Reproduce the lines of the material below, from its first line through the line holding "y-tick-label: -10 is", inclusive. Leave the pictures out.

::: Supplied information

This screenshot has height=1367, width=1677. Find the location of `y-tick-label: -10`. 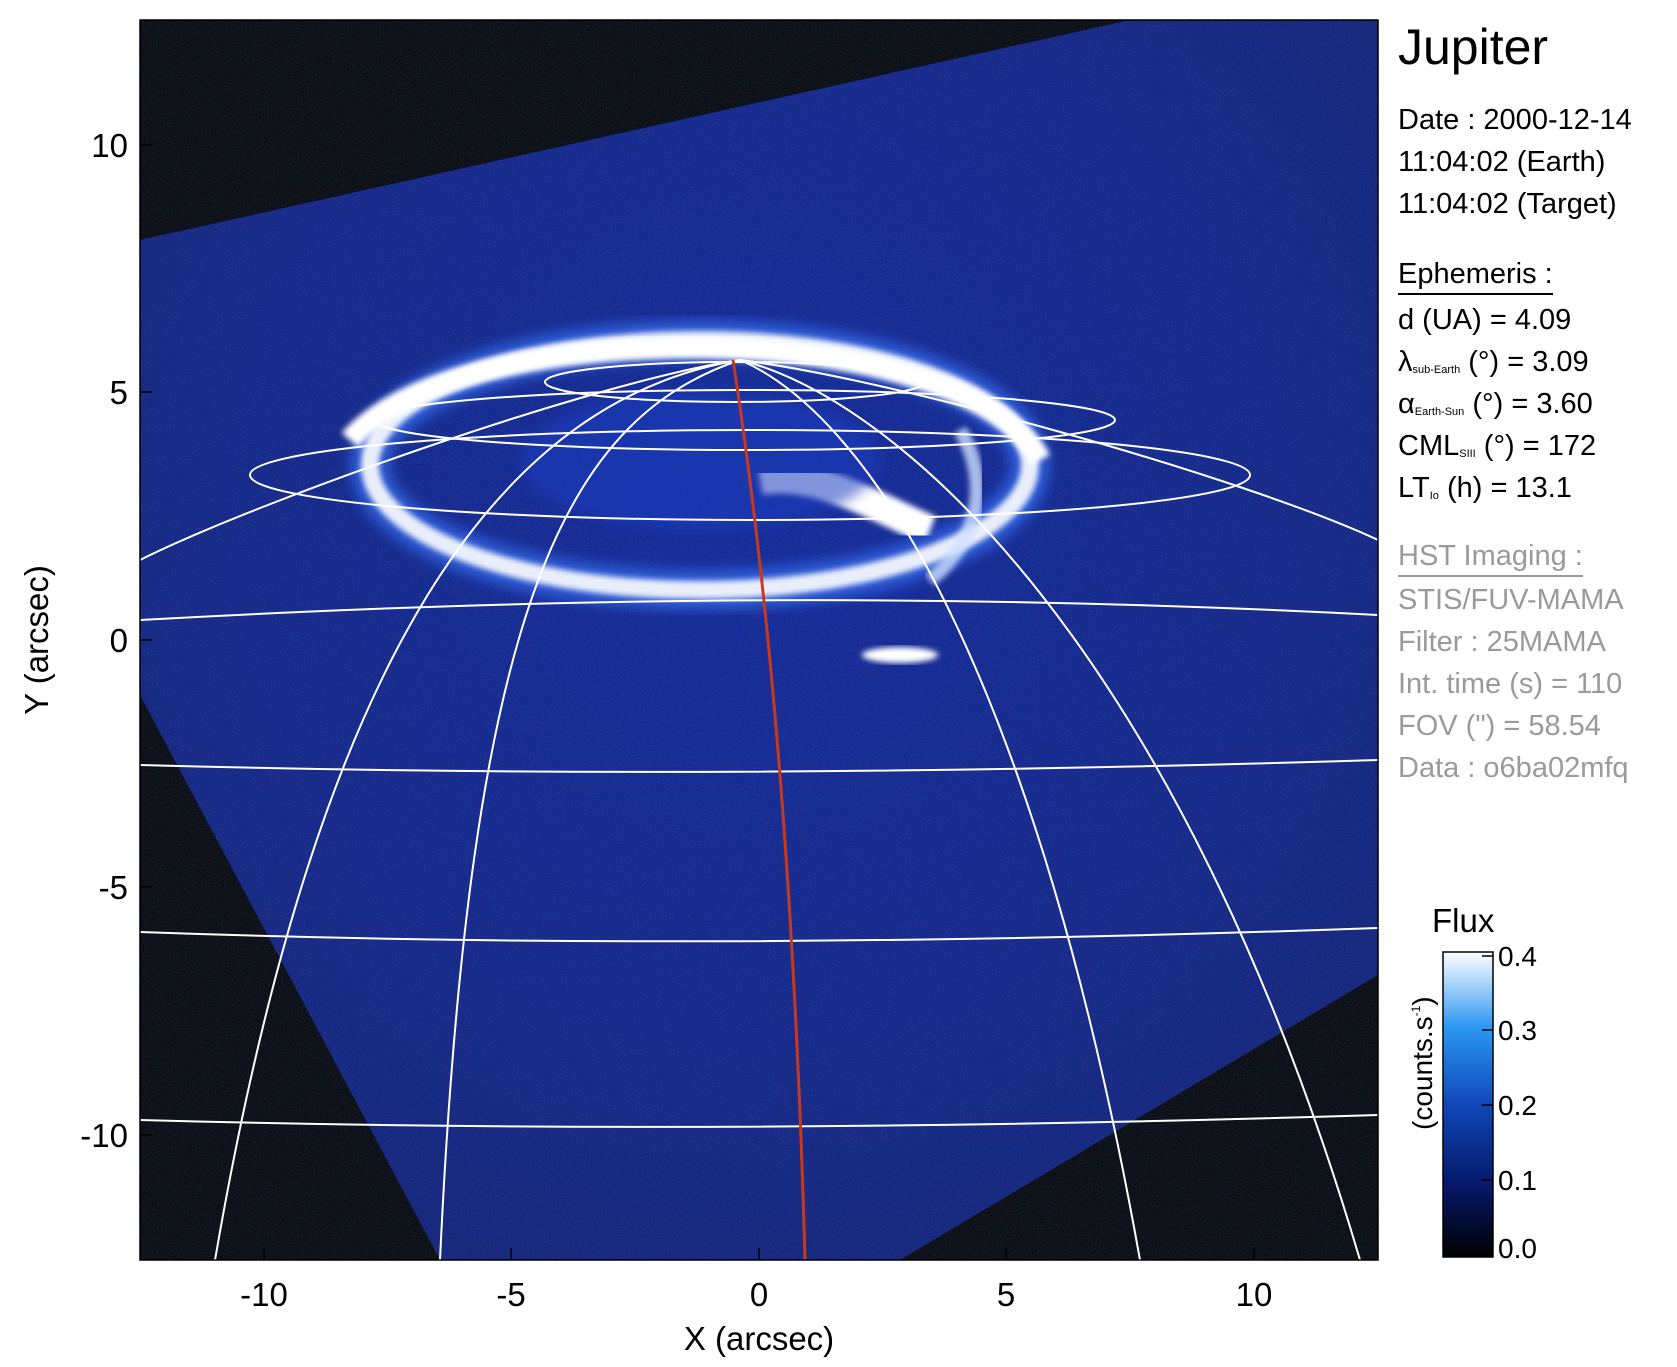

y-tick-label: -10 is located at coordinates (104, 1136).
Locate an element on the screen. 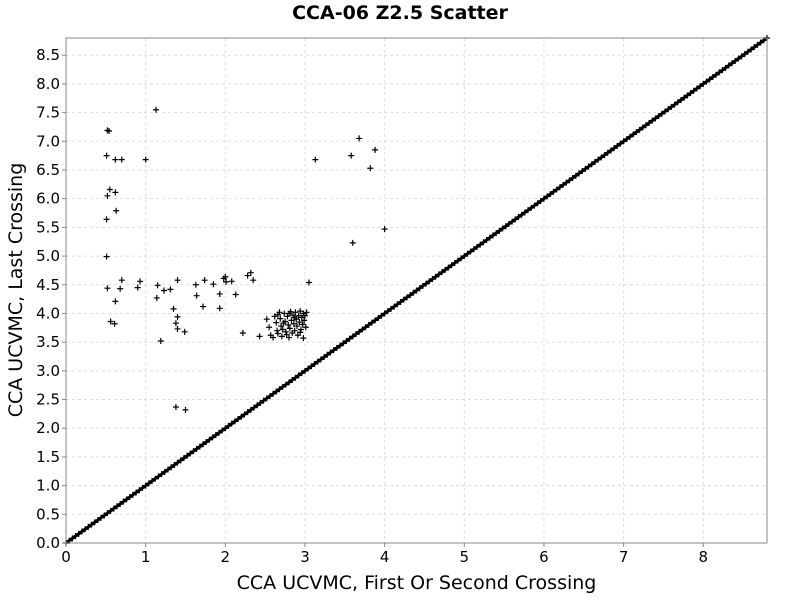 This screenshot has width=800, height=600. chart-title: CCA-06 Z2.5 Scatter is located at coordinates (400, 13).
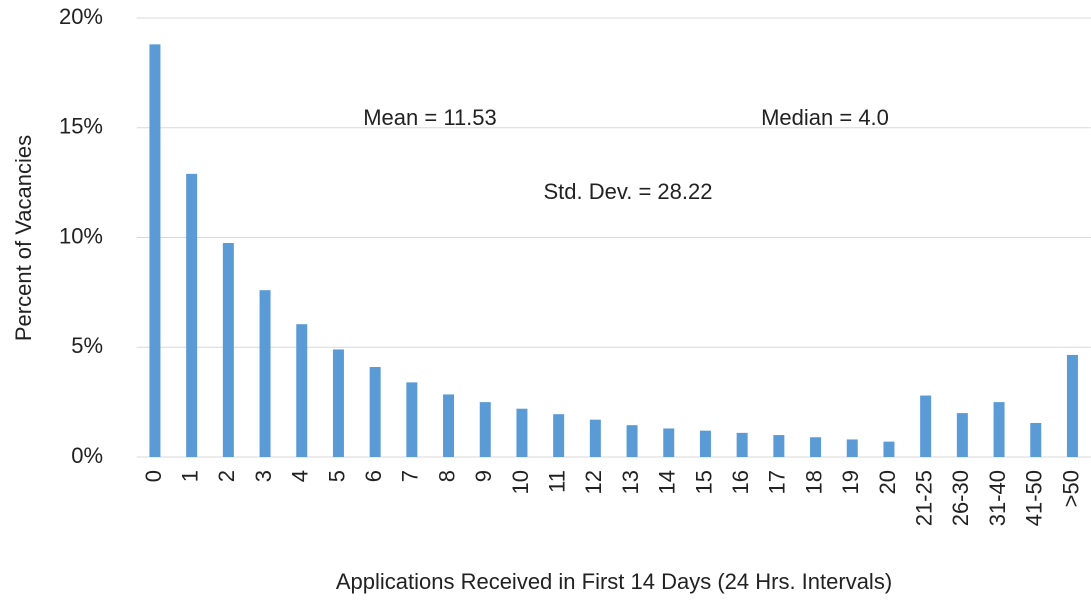 The image size is (1091, 604). Describe the element at coordinates (1070, 488) in the screenshot. I see `x-tick-label: >50` at that location.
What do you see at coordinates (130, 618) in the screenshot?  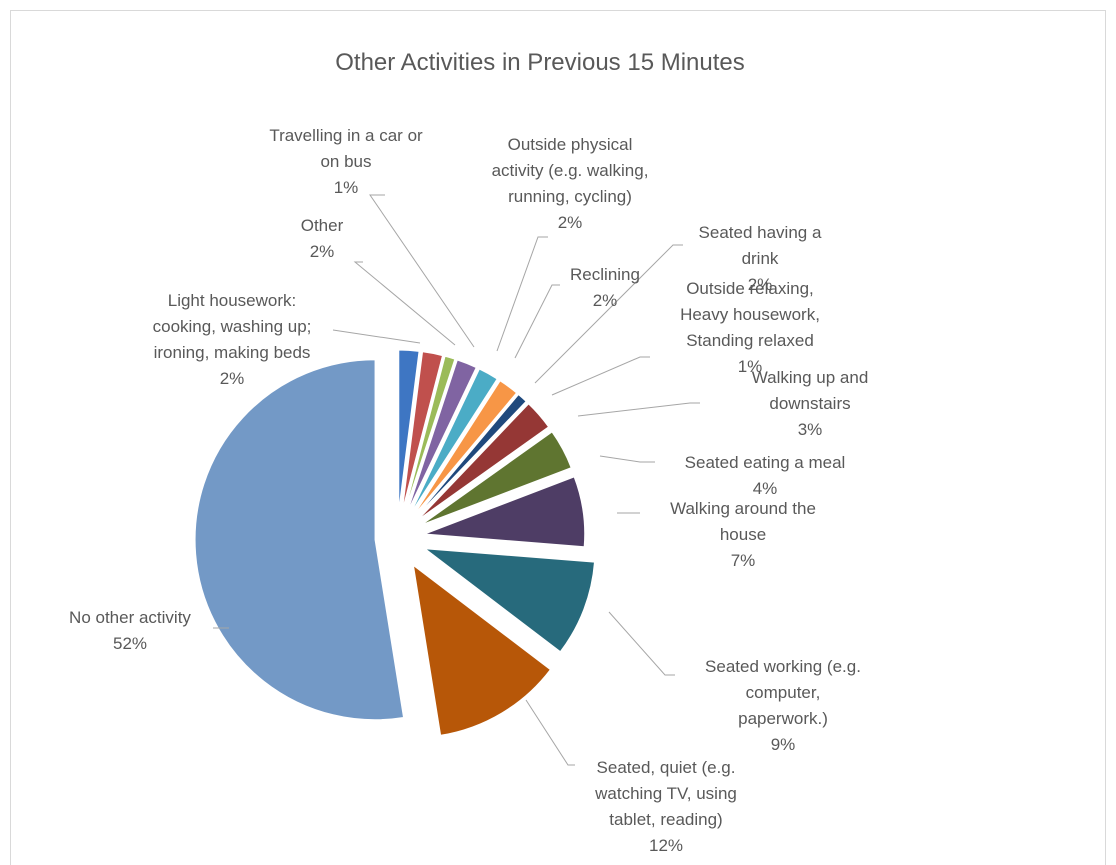 I see `slice-category-label: No other activity` at bounding box center [130, 618].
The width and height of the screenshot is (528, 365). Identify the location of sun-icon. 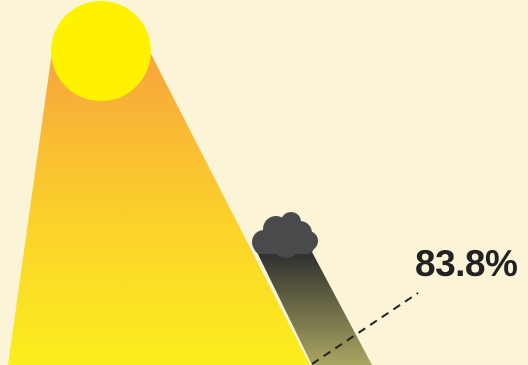
(101, 51).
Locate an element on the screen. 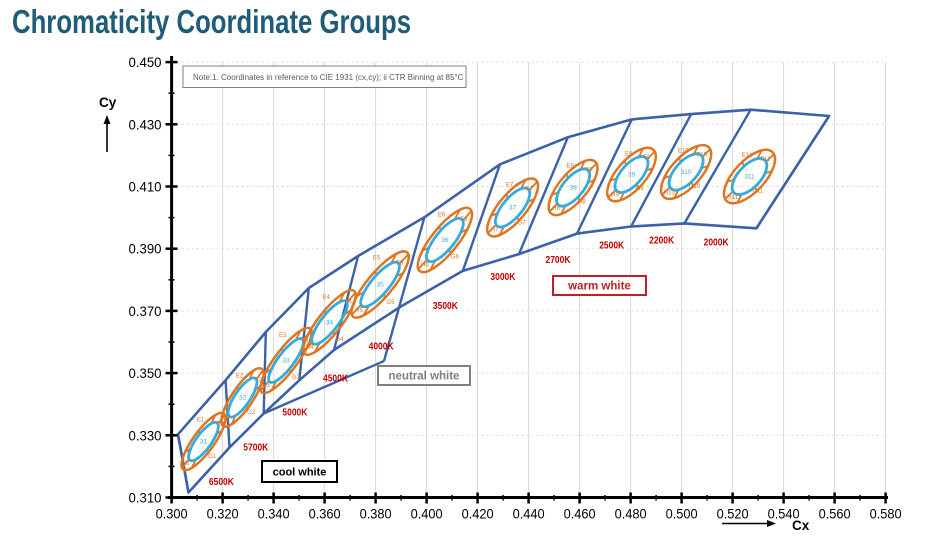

::::::

### [Result below]
This screenshot has height=1367, width=1677. Find the location of `y-tick-label: -10`. 

y-tick-label: -10 is located at coordinates (104, 1136).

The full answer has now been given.